Wednesday, December 06, 2006

Spam is ruining Digg

Elinor Mills at CNet writes about "The big Digg rig", saying:
Dubious Internet marketers are planting stories, paying people to promote items, and otherwise trying to manipulate rankings on Digg and other so-called social-media sites like Reddit and Delicious.

Some marketers offer "content generation services," where they sell stories to Web sites for the sole purpose of getting them submitted to Digg and other sites.

Companies charge as much as $15,000 to get content up on Digg, said [ACS CTO] Neil Patel ... If a story becomes popular on Digg and generates links back to a marketer's Web site, that site may rise in search engine results and will not have to spend money on search advertising, he said.

Another way to get Web links to a suspicious site is to get inside help from users at a social-media site. For instance, spammers have tried to infiltrate Digg to build up reputations and promote stories for marketers, experts say.

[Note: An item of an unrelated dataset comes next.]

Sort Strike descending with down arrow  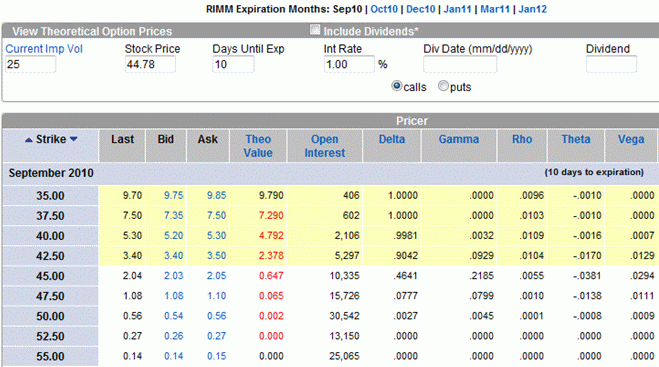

Other scammers are trying other ways to buy votes. A site dubbed "User/Submitter," purports to pay people 50 cents for digging three stories and charges $20 for each story submitted to the site, plus $1 for every vote it gets. The Spike the Vote Web site boasts that it is a "bulletproof way to cheat Digg" and offers a point system for Digg users to submit and dig stories. And Friendly Vote bills itself as an "online resource for Web masters" to improve their marketing on sites like Digg and Delicious.
See also Niall Kennedy's recent post, "The spam farms of the social web".

See also my Sept 2006 post, "Digg struggles with spam", where I said:
These problems with Digg were predictable. Getting to the top of Digg now guarantees a flood of traffic to the featured link. With that kind of reward on the table, people will fight to win placement by any means necessary.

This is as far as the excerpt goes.